White House withholds $1.3B in Medicaid payments to California amid broader fraud crackdown

Vice President JD Vance speaks alongside Administrator for the Centers for Medicare and Medicaid Services Mehmet Oz during a press conference on anti-fraud initiatives at the Eisenhower Executive Office building on the White House campus in Washington, DC, on May 13, 2026. Kent NISHIMURA / AFP via Getty Images
Vice President JD Vance said the administration will audit states’ Medicaid Fraud Control Units and threatened to “turn off” federal funding for the watchdogs if their fraud prevention efforts are found to be deficient.
Vice President JD Vance announced on Wednesday that the federal government is “deferring” $1.3 billion in Medicaid reimbursements to California and said the administration would withhold payments from additional states if they do not ramp up their efforts to root out fraud in federal benefits programs.
The notice came as part of President Donald Trump’s “war on fraud,” which Vance is leading as the head of the White House’s anti-fraud task force.
The unit, established in March by executive order, was granted the authority to withhold funding from state and local jurisdictions “that do not have adequate anti-fraud requirements,” per the order, although the effort has been somewhat clouded by allegations of political bias. The directive establishing the task force noticeably specifically called out Democrat-led states for failing to address fraud in their benefits programs.
The White House kicked off its fraud prevention efforts by announcing in February it was withholding more than $240 million in Medicaid funding from Minnesota following allegations of misuse of public funds in the state’s social services.
Vance said the move to withhold Medicaid payments from California, in particular, was because the administration believes the state “has not taken fraud very seriously.”
He downplayed any partisan undertones for the administration’s broader fraud prevention push, saying “we have red states and blue states that go after fraud aggressively,” although he added that “we also unfortunately have some states — mostly blue states, unfortunately — that do not take Medicaid fraud very seriously.”
During Wednesday’s news conference, Vance also said the federal government plans to review every state’s federally-funded Medicaid Fraud Control Units — or MFCUs — and will “turn off” funding for those watchdogs if their fraud prevention efforts are deemed insufficient.
“And if we continue to find problems, we can turn off other resources within their state Medicaid programs as well,” he added.
The Wall Street Journal first reported on Wednesday that attorneys general in all 50 states received a letter from Department of Health and Human Services Inspector General Thomas Bell stating that the administration will be conducting “a robust review” of their MFCUs to ensure they are effectively combating Medicaid fraud.
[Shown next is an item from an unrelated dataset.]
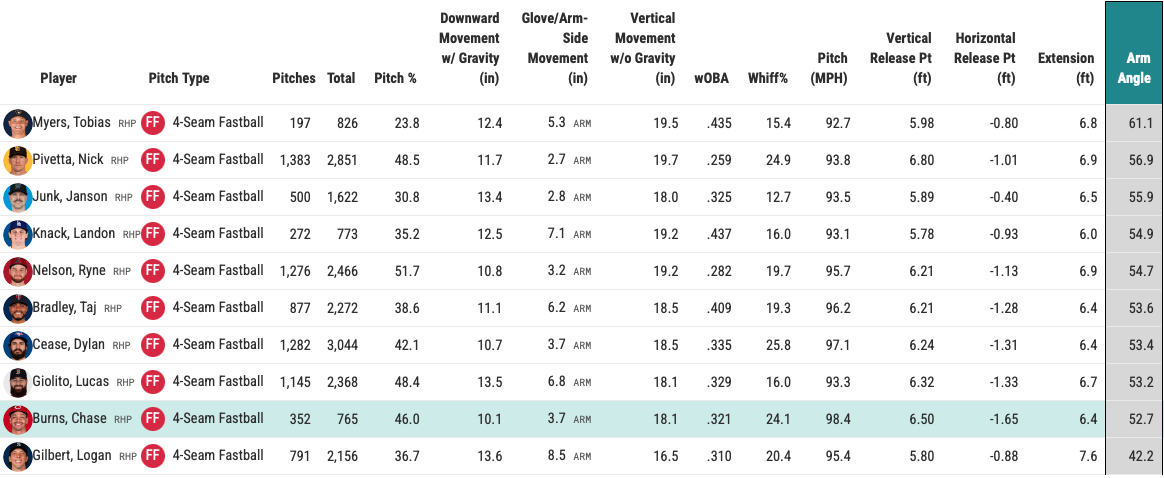
Task: Click Janson Junk's headshot icon
Action: (16, 196)
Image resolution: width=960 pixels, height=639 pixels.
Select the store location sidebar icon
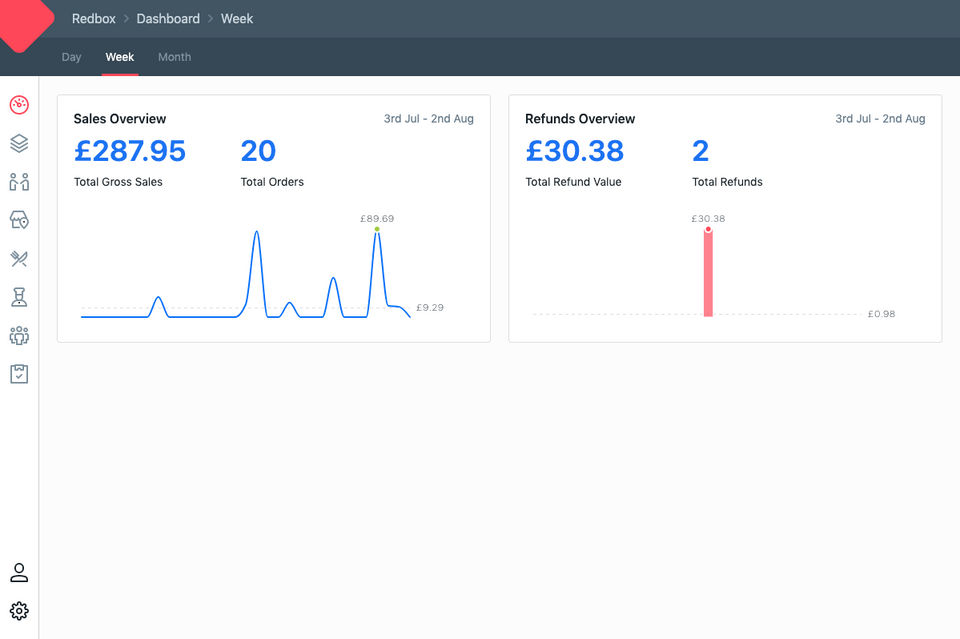click(19, 220)
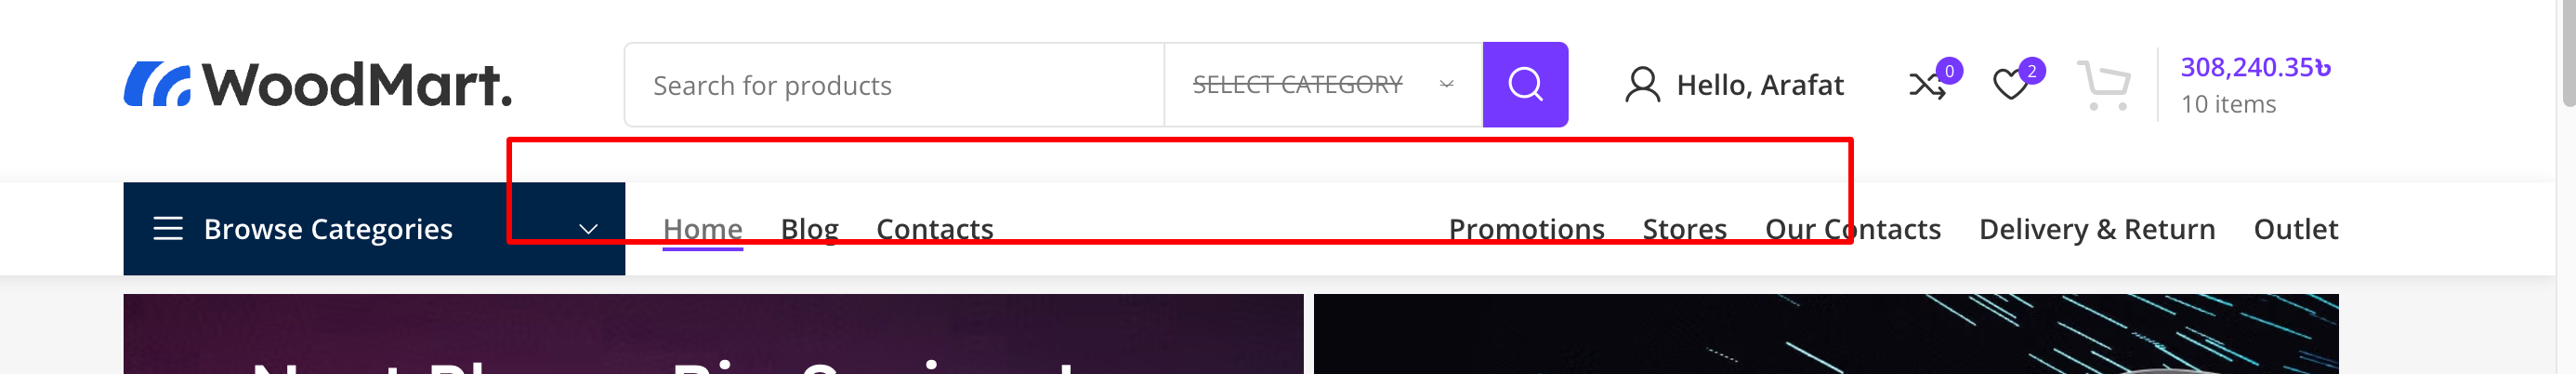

“We want to help you use technology and other tools to get rid of the fraud, to get to the root of the fraud,” Vance said during the news conference about working with states to bolster their fraud prevention efforts. “We want to help you, but we can only help these state programs if those state programs are willing to help themselves. So these letters are the first step — the first effort — to try to force these states to get serious about prosecuting fraud, and that's exactly what we're doing.”
The Centers for Medicare and Medicaid Services also announced on Wednesday that it is implementing a six-month freeze on all new Medicare enrollments for hospices and home health agencies to halt what it called “high-risk categories” for fraudulent activity.
Since the start of Trump’s second administration, CMS has touted its use of new tools and technologies, including artificial intelligence, to better identify improper payments.
During a March interview with Nextgov/FCW, Kim Brandt — deputy administrator and chief operating officer at CMS — said the agency was using many of these capabilities in its Fraud Defense Operations Center to help “detect spikes or aberrancies in current claim submissions.”
Brandt said at the time FDOC’s work, including the use of AI and enhanced data analysis, allowed the agency to save over $2 billion that would have otherwise gone toward improper Medicare payments. She added that CMS was looking to expand out its new technologies to identify further waste, fraud and abuse in the Medicaid program.